Nonetheless, as autumn approaches I often sniff a whiff of sulfur in the air, and I’m not sure everyone else does. It coincides with the beginning of preparations for the college football season, annually the grandest of the entertainment offerings of our institutions of higher education. It ain’t the football (or its co-“major” basketball) I’m smelling but the hypocrisy that surrounds it.

This year the odor is especially strong. In months past the list of universities that have been fingered as athletic wrongdoers is long, and includes some of the major brands on the national scene. Ohio State is on it, along with Southern California, Tennessee, Oklahoma, UConn, Auburn, North Carolina and—yes—even Duke. I could go on but I think the point has been made.

If your alma mater isn’t mentioned above, or isn’t on any similar current list, I’m sure you’re smiling, if not smirking. Unfortunately, the claim that “my school does things right” stems from ignorance, not virtue. All the college sports big-timers are in the same stew, recruiting and exploiting the same kids with about the same methods. There are no good guys or bad guys in this play, only ones that have or haven’t been caught off. Every president of an NCAA Division I school goes to bed praying that the next sports scandal won’t be his to deal with.

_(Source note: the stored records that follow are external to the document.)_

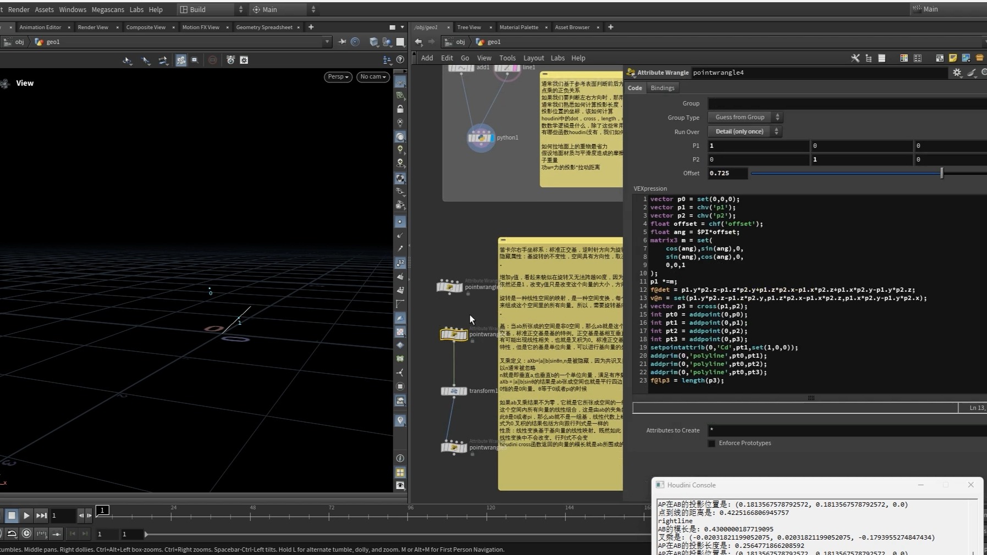The image size is (987, 555).
Task: Click the pin pane icon beside geo1 path
Action: [342, 42]
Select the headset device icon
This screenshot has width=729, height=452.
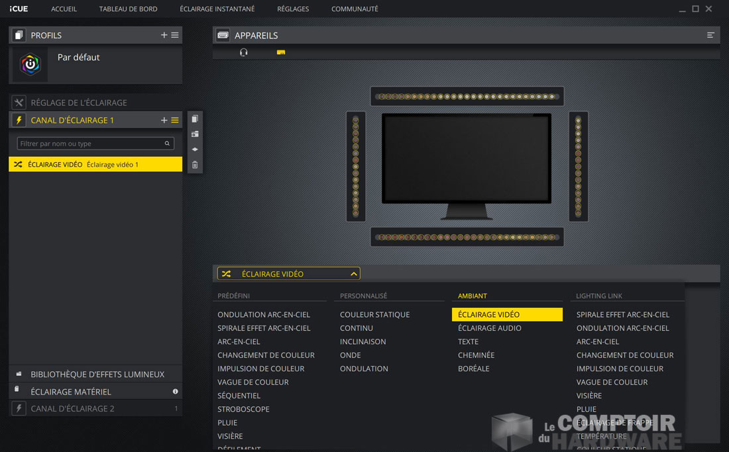(x=244, y=52)
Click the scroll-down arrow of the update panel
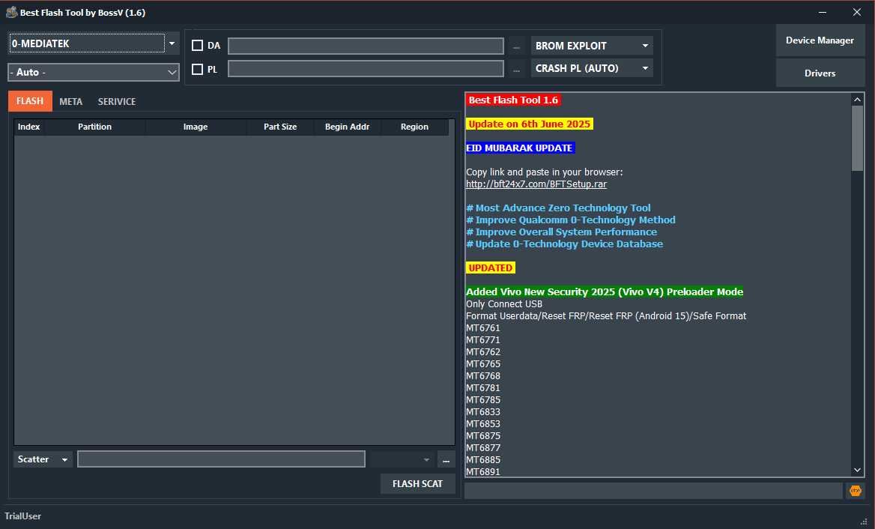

I wrote about this state of affairs frequently in my professional sports-writing career—proportionally more than most of my peers, I’d wager—but my experience with the subject dates back farther. As an undergrad at the U. of Illinois (1955-59) I covered football for the student newspaper The Daily Illini, and helped out around the university’s press boxes as a fledgling pro. I knew some of the players and other actors in the shows, both there and at the U. of Michigan, where I was a grad student (1961-62).

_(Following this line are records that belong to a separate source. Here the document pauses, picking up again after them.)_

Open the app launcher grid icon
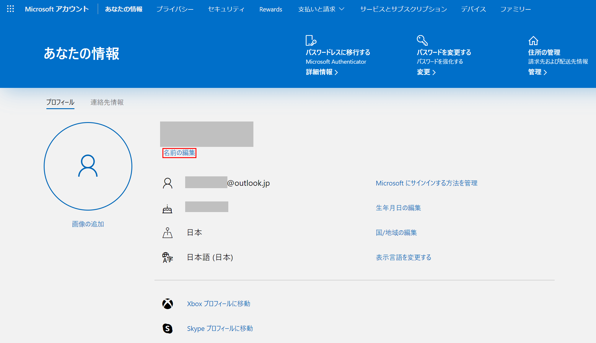10,9
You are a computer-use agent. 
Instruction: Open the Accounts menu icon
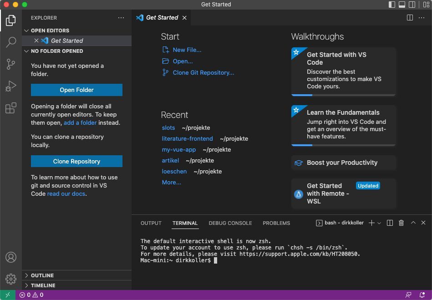(x=11, y=257)
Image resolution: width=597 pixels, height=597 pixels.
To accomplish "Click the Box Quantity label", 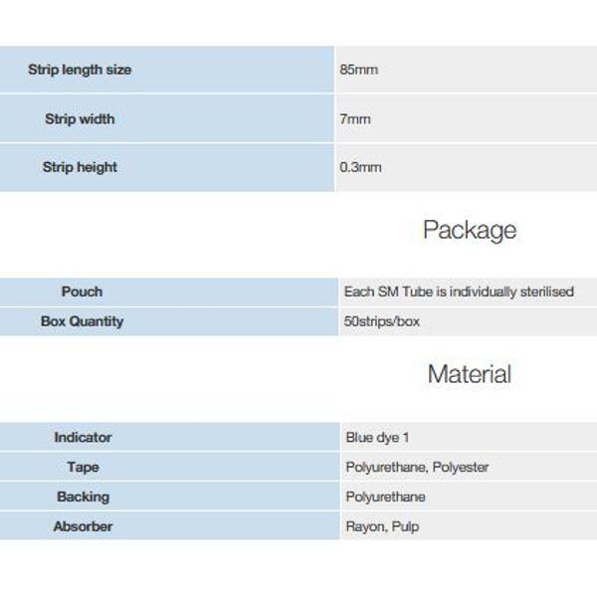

Even then, in times that now seem rosily innocent, stuff happened. I knew about the $20 handshakes between players and alums after games and could tell you which courses enlisted jocks in search of eligibility-ensuring A’s or B’s. I knew that, say, Bobby Mitchell didn’t wind up playing football at Illinois because he innocently wandered astray from his native Arkansas.

Filling in as a reporter on the police beats in both Champaign, Ill., and Ann Arbor, Mich., furthered my education. Arrests of jocks for off-campus fighting and DUI weren’t infrequent, but by gentlemen’s agreements (which I accepted) they weren’t reported. The notion of “no harm (i.e., no one killed or maimed) no foul” obtained in such matters. Boys will be boys, you know.

Now, of course, the stakes are higher, the spotlight is brighter and the phone-book-sized NCAA rule book ever fatter, the last because schools don’t trust one another to follow simple regulations. Indeed, the very number of rules, and their intricacy, has created a widespread myopia about violations, allowing many to be shrugged off as technicalities while ignoring other, more serious transgressions.

The recent Ohio State football scandal provides a perfect case in point. To the ostensible cause of it-- football players swapping their memorabilia (jackets, game jerseys, championship rings) for tattoos (?!) — one’s immediate reaction is “So what?” The gear, after all, belonged to the players, and they could have sold or traded it without penalty the day after their football service to their university had ceased. Still, cashing in the way they did violated the NCAA rule about athletes receiving benefits not available to the student body at large, so the offending Buckeyes had to pay with suspensions.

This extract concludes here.